On 25 September 2013 China launched another earth observation satellite into orbit. The spacecraft, identified in Chinese press reports as the Kuaizhou 1, is a small earth observation satellite that will be used for disaster management and will be operated by China’s National Remote Sensing Center. But the launch had a second purpose: to test a new solid-fueled launch vehicle the Chinese military plans to use to provide a rapid ability to replace Chinese satellites that might be damaged or destroyed by an enemy attack.
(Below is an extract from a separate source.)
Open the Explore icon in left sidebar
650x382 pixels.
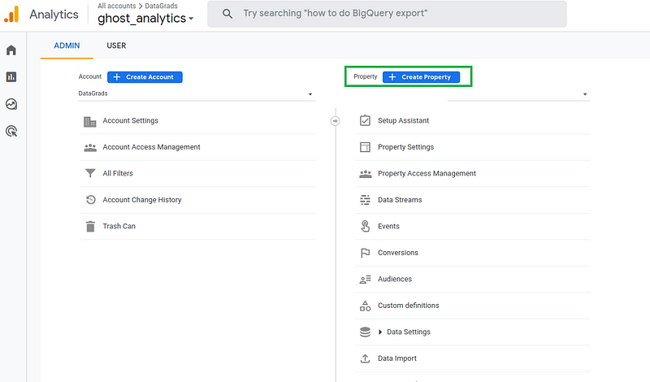click(11, 104)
The United States military refers to this capability as Operationally Responsive Space (ORS). Having this capability would allow both militaries to rapidly replace satellites that might be damaged or destroyed in an anti-satellite (ASAT) attack with small but “good enough” satellites able to restore at least some of the functions of the satellites lost. The Pentagon’s ORS office, like the Chinese military, is also using non-military satellite launches for non-military partners to develop its ORS program. For example, the Pentagon’s ORS office is currently working with the University of Hawaii to launch a small imaging satellite called the HiakaSat.
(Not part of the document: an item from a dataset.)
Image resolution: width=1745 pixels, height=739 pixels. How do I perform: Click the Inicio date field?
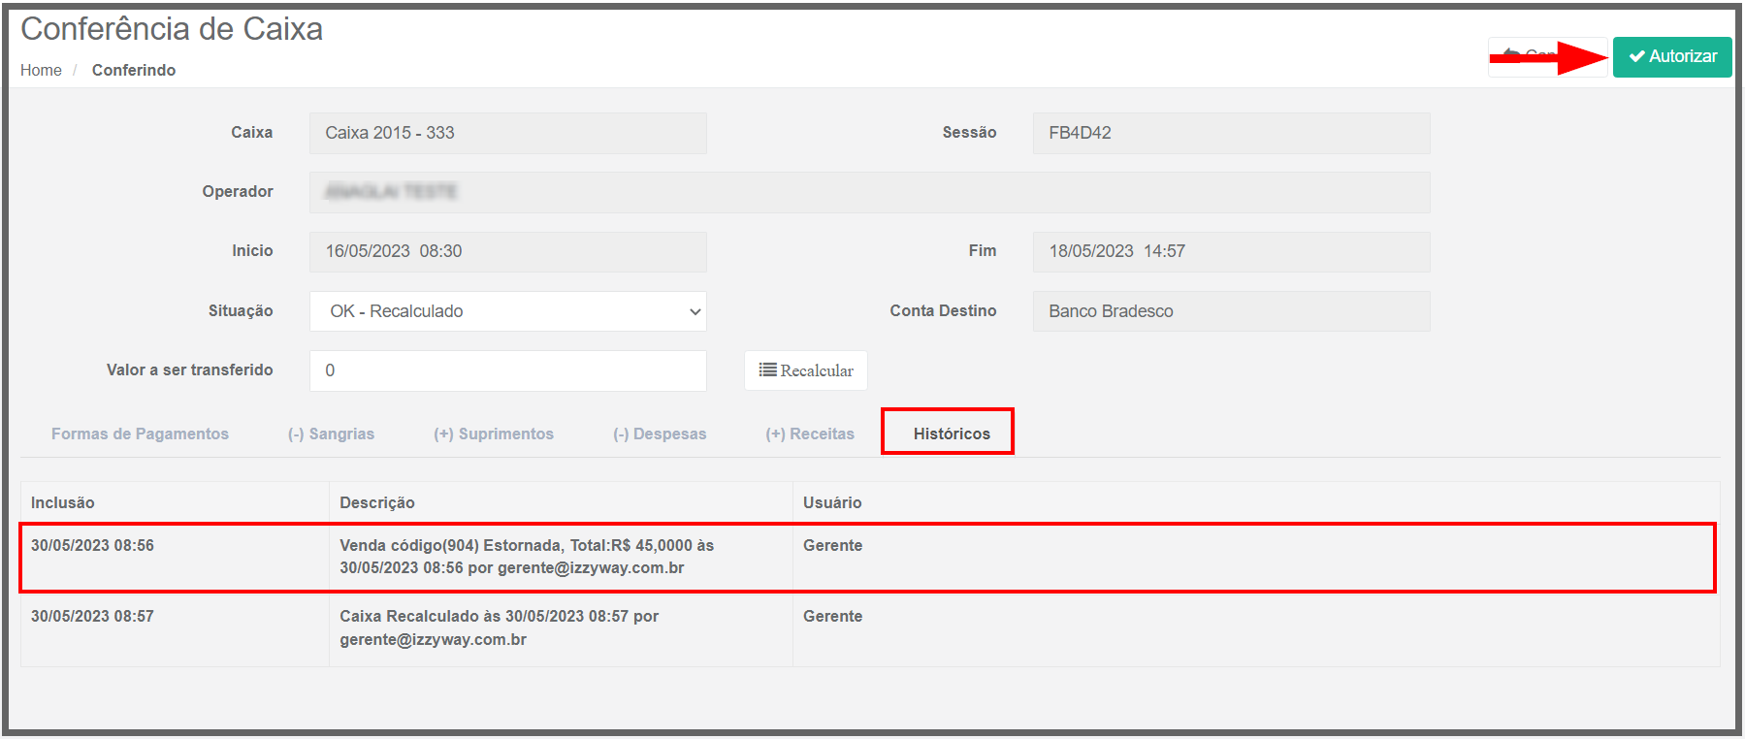(507, 251)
For more than a decade, U.S. analysts and observers of China’s military space activities have claimed China is pursuing an “asymmetric” military strategy in space that may include plans for a “space Pearl Harbor” attack on U.S. space systems. These U.S. interpretations of Chinese strategy, which were repeated in a recent report from the Stimson Center, are based on the assumption that because Chinese space capabilities are less developed, and supposedly less important to the Chinese military than those of the United States, China has less to lose from making space a battlefield.